───── TEXT SEGMENT

The patent bar will deconstruct the Supreme Court’s opinion today in KSR v. Teleflex — rejecting as overenthusiastic the Federal Circuit’s embrace of the “teaching, suggestion, motivation” (TSM) standard in applying Section 103 of the Patent Act, which requires that a patent issue only for inventions that are “nonobvious.”  Obviousness, the Supreme Court makes clear, can be established even if prior art references do not explicitly “teach toward” the invention. 

A little flexibility can go a long way, as the Federal Circuit itself recognized after the Supeme Court accepted certiorari in KSR itself.  What remains to be seen is how the district courts and the Federal Circuit will make sense of the Supreme Court’s somewhat opaque and occasionally florid instructions regarding how and when to take advantage of Section 103’s new flexibility.  Those include the following: 

  • Was there “an apparent reason to combine the known elements in the fashion claimed by the patent at issue.  To facilitate review, this analysis should be made explicit.” (Slip op. at 14)
  • “[T]he analysis need not seek out precise teachings directed to the specific subject matter of the challenged claim, for a court can take account of the inferences and creative steps that a person of ordinary skill in the art would employ.” (Id.)
  • “In many fields it may be that there is little discussion of obvious techniques or combinations, and it often may be the case that market demand, rather than scientific literature, will drive design trends.” (Id. at 15)

──────────

» **SET EXERCISE 1**
Render this sentence from the KSR v. Teleflex text in Spanish: "Obviousness, the Supreme Court makes clear, can be established even if prior art references do not explicitly “teach toward” the invention."
» **SET EXERCISE 2**
Carry on the KSR v. Teleflex text after its last bullet point.
The records were drawn from a separate source, not from the KSR v. Teleflex text.

───── RECORDED INFORMATION

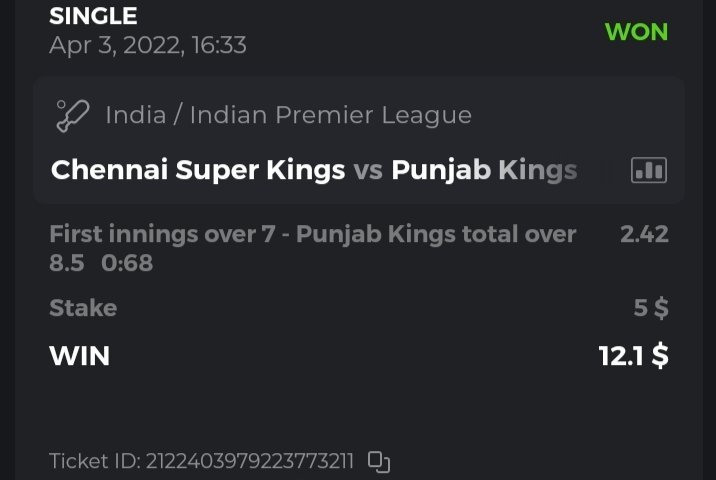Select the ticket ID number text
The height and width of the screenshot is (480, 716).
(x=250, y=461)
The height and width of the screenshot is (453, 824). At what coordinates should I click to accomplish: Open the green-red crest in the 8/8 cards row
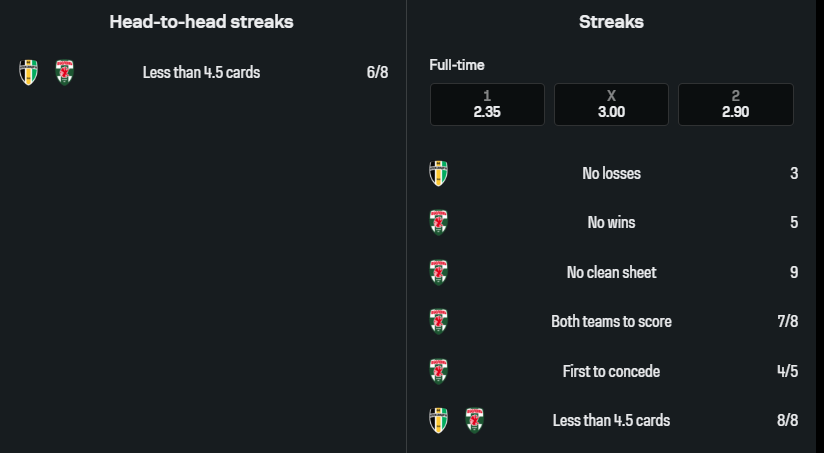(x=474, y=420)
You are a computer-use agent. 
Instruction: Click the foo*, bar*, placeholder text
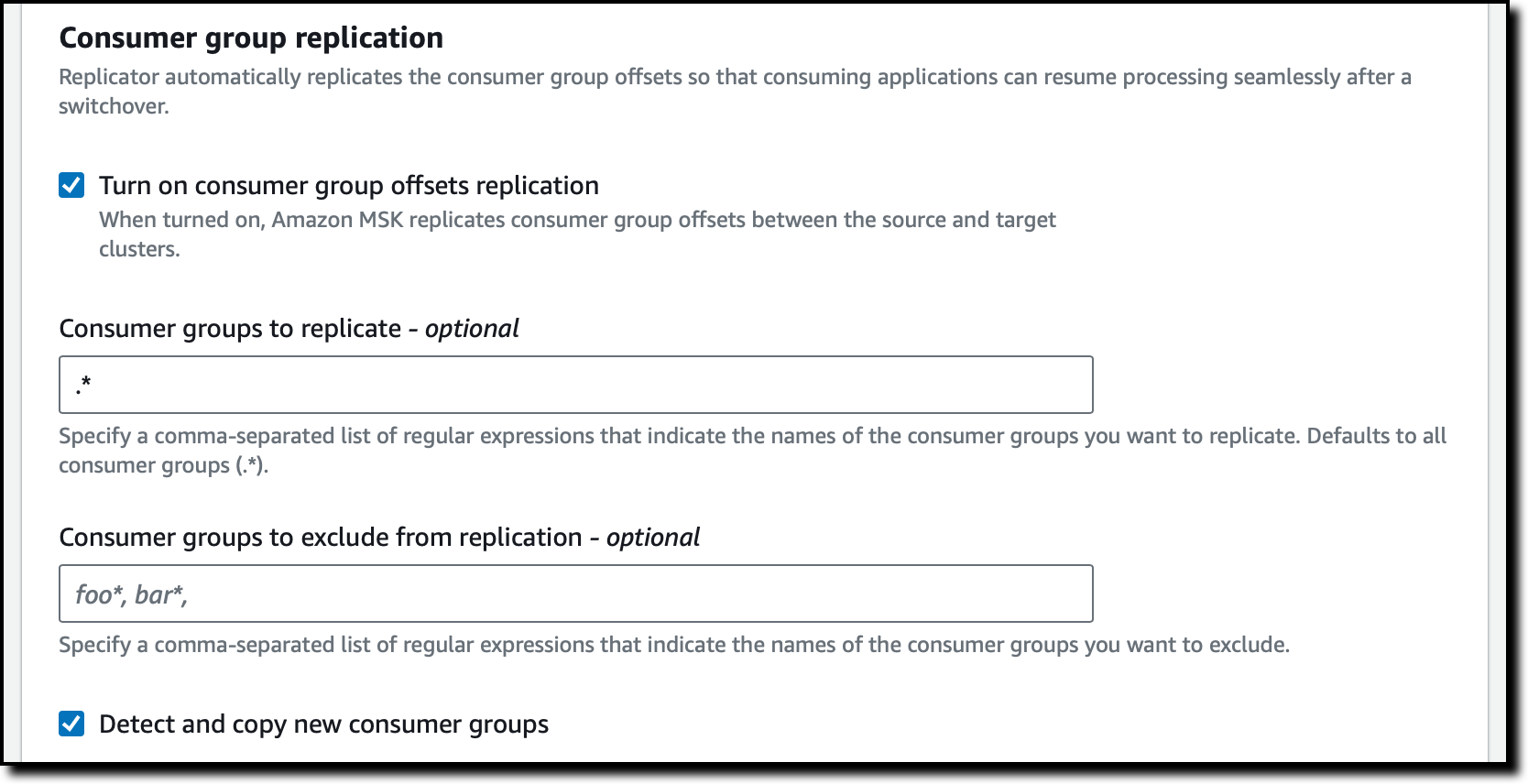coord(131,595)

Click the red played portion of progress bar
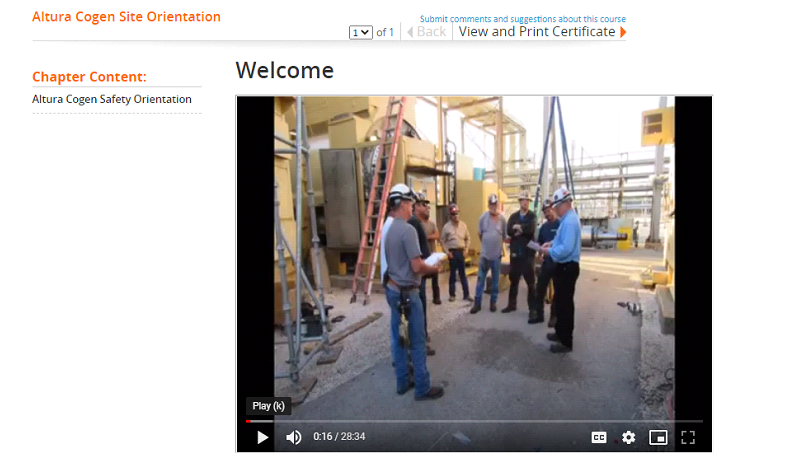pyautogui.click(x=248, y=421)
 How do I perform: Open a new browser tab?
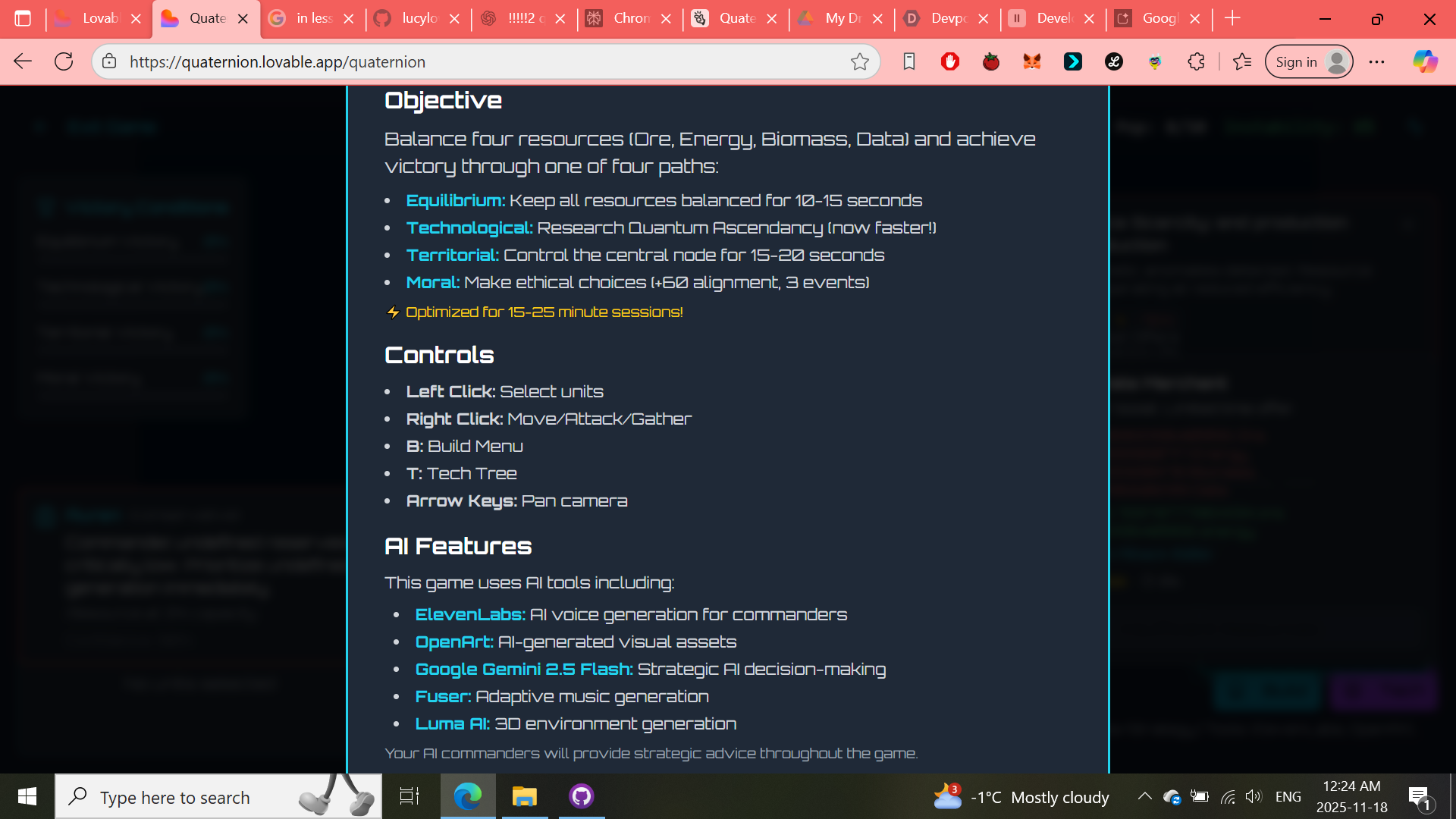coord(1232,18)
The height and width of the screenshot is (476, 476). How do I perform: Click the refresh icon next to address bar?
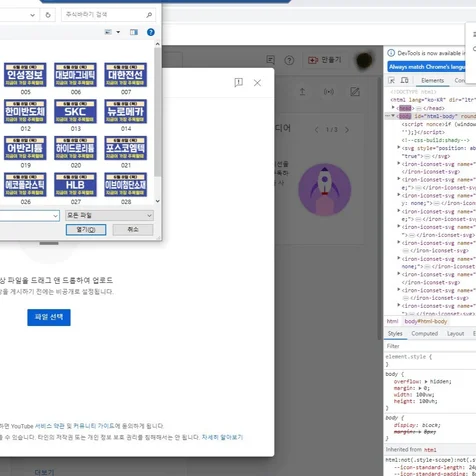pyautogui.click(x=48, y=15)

──────────

» **FINAL ANSWER 1**
La obviedad, según deja claro la Corte Suprema, puede establecerse aunque las referencias del estado de la técnica no «enseñen hacia» la invención de manera explícita.

» **FINAL ANSWER 2**
  • The Federal Circuit erred twice.  Its first mistake was “holding that courts and patent examiners should look only to the problem the patentee was trying to solve”; instead, the question is “any need or problem known in the field of endeavor at the time of invention and addressed by the patent can provide a reason for combining the elements in the manner claimed.”  Second, the court erred “in its assumption that a person of ordinary skill attempting to solve a problem will be led only to those elements of prior art designed to solve the same problem.” (Id. at 16)  “Common sense teaches . . . that familiar items may have obvious uses beyond their primary purpose, and in many cases a person of ordinary skill will be able to fit the teachings of multiple patents together like pieces of a puzzle.” (Id. at 16-17)
  • “A person of ordinary skill is also a person of ordinary creativity, not an automaton.” (Id. at 17.)
  • “Where there is a design need or market pressure to solve a problem and there are a finite number of identified, predictable solutions, a person of ordinary skill has good reason to pursue the known options within his or her technical grasp.  If this leads to the anticipated success, it is likely the product not of innovation but of ordinary skill and common sense.” (Id. at 17)
  • “[A]s progress beginning from higher levels of achievement is expected in the normal course, the results of ordinary innovation are not the subject of exclusive rights under the patent laws.  Were it otherwise patents might stifle, rather than promote, the progress of useful arts.” (Id. at 24)

I’ve highlighted a few terms merely to illustrate that Justice Kennedy, writing for the Court, may have let his pen run away from him.  In practice — in the Patent Office and in the district courts — what will these things mean?

Link:  Dennis Crouch at Patently O has the text of the opinion

 

2 thoughts on “Thoughts on KSR”

  1. I’ve only read the decision once but it has the feel of a brokered piece of work with bits and pieces in to satisfy multiple points of view. Rather than have the confusion of three separate opinions (like eBay) we have all of these different points of view war-ing in a single opinion.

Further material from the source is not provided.